Whalen also wrote, “Perhaps most striking . . . is his law-review article ‘Rethinking Constitutional Welfare Rights,’ which argues that judges . . . may legitimately invent constitutional rights to a broad range of social ‘welfare’ goods, including education, shelter, subsistence, and health care.” Whalen points to Liu writing, “The problem for courts is to determine, at the moment of decision, whether our collective values on a given issue have converged to a degree that they can be persuasively crystallized and credibly absorbed into legal doctrine. This difficult task requires keen attention to the trajectory of social norms reflected in public policies, institutions, and practices, as well as predictive judgment as to how a judicial decision may help forge or frustrate a social consensus.” Whalen explained, “[T]he vast discretionary judicial role that Liu urges -- one that reduces Congress and the state legislatures to quasi-administrative bodies -- fundamentally misunderstands (to restate Liu's test of judicial philosophy) ‘the role of the courts in a constitutional democracy.’” Indeed, in Liu’s explanation, he says courts need to “determine” “our collective values on a given issue” and whether they’re at a point where they can be written into the law.

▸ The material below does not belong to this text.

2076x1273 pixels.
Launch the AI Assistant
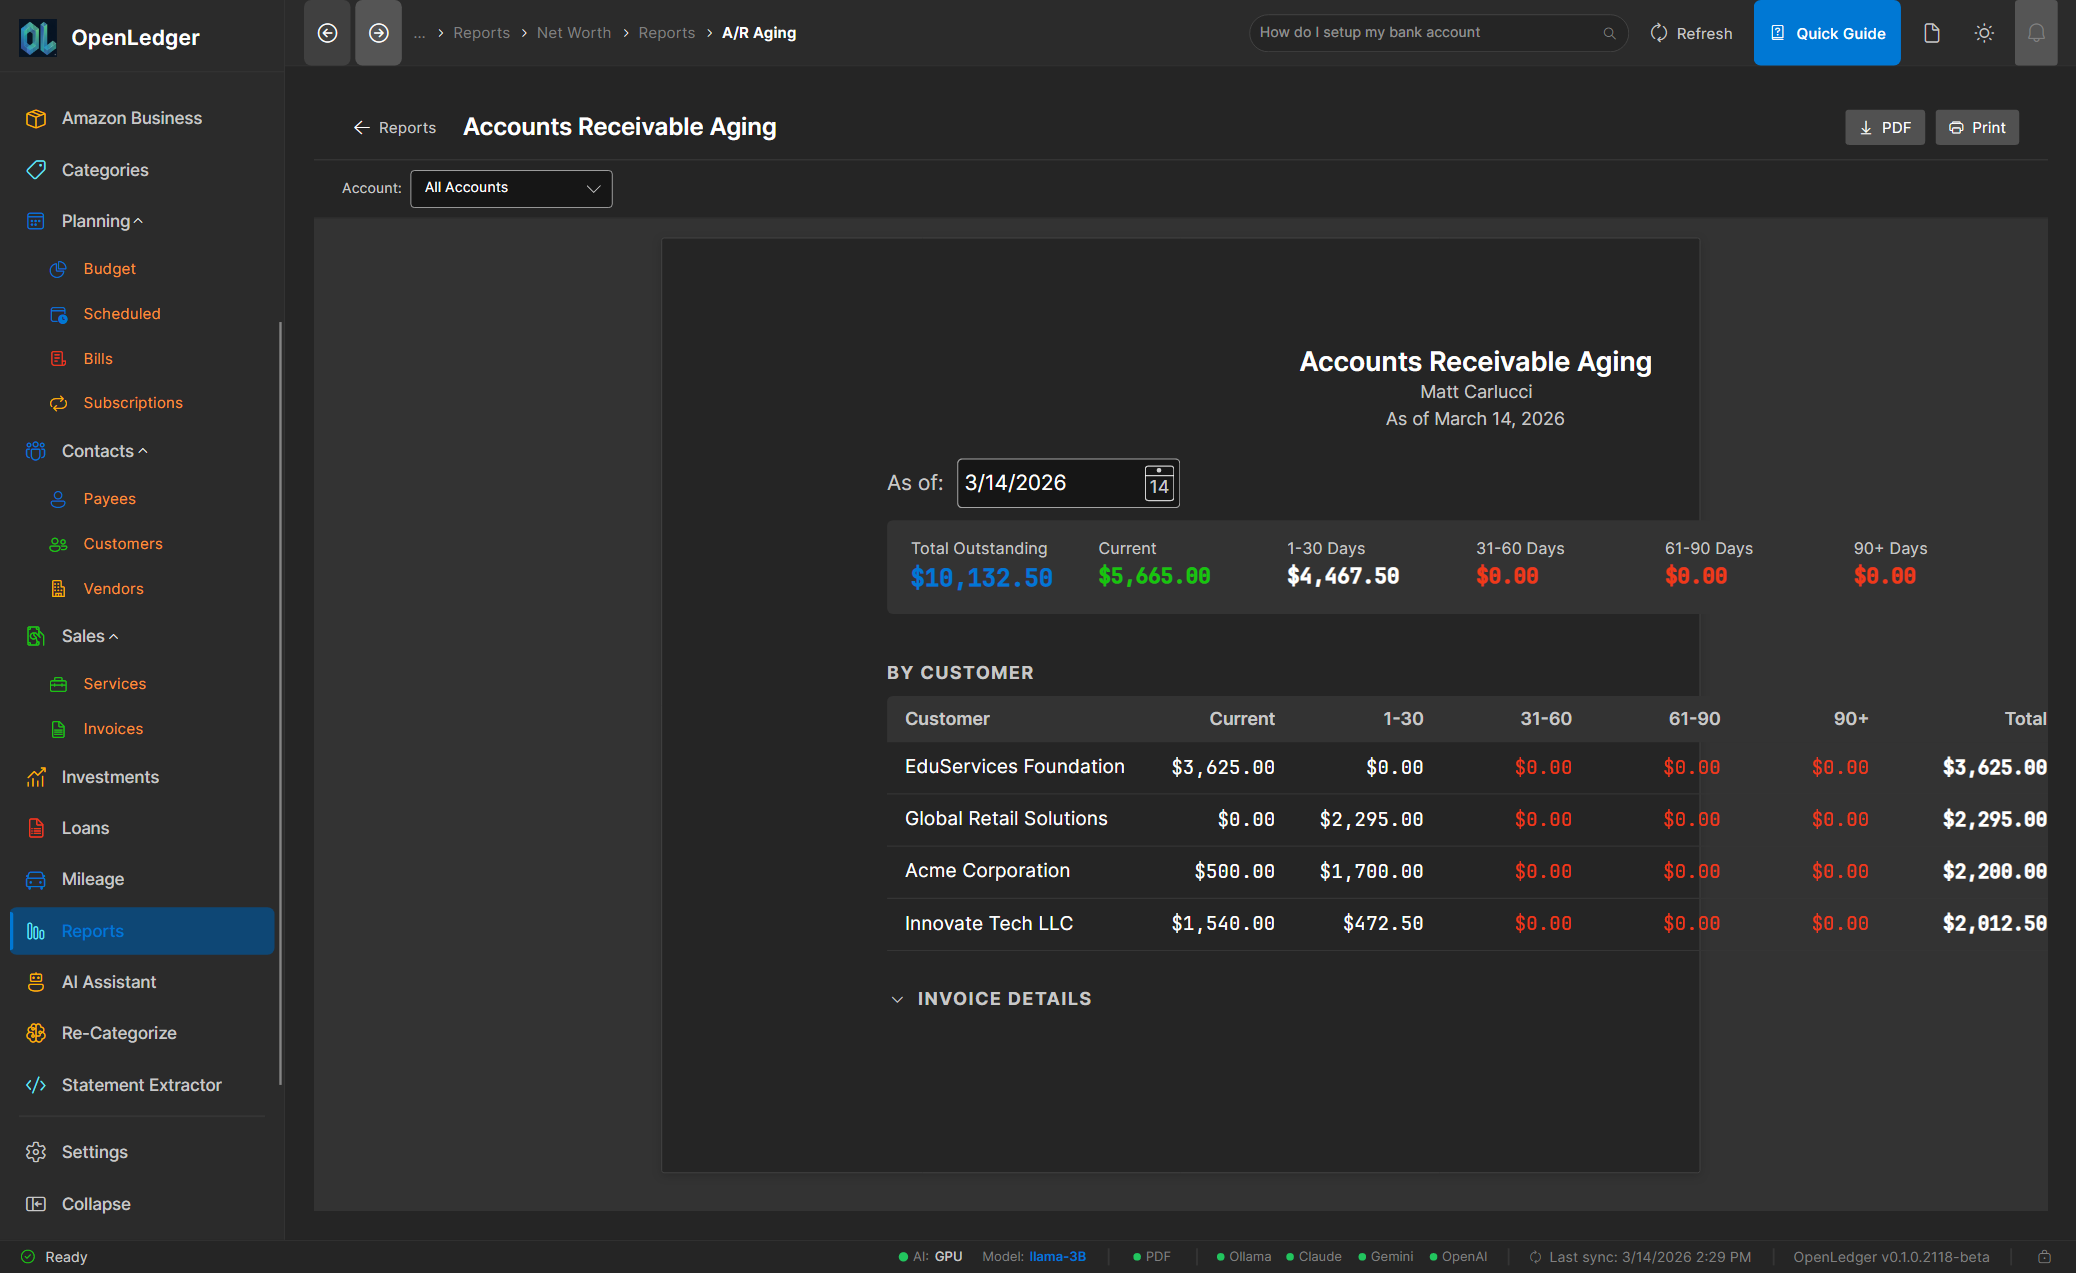click(110, 982)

As The Heritage Foundation’s Hans von Spakovsky and Deborah O’Malley write today, “In his writings, Liu has shown a disturbing judicial philosophy that fits neatly within the activist mold Obama wants nominees to fill. Liu ‘envisions the judiciary … as a culturally situated interpreter of social meaning.’ Judges are not supposed to be interpreters of ‘social meaning’ who base their decisions on the latest cultural meanderings of academia. They are supposed to be interpreters of the Constitution and the laws passed by Congress. But it is this kind of nebulous culturally situated interpretation that allows judges to ignore the plain and ordinary meaning of the law and to replace it with what they personally think is the ‘best’ outcome based upon their own highly subjective, biased, and often radical interpretation of ‘social meaning.’”

At Liu’s hearing in front of the Senate Judiciary Committee last year, Sen. Jeff Sessions summed up Liu’s views of the law: “They represent, I think, the very vanguard of what I would call intellectual judicial activism, a theory of interpretation of our Constitution and laws that empowers a judge to expand government and to find rights there that often have never been found before.”

Given Professor Liu’s writings and his view of the Constitution, it’s easy to see why he is such a controversial nominee and why senators voting on cloture on his nomination tomorrow will need to consider his record very carefully.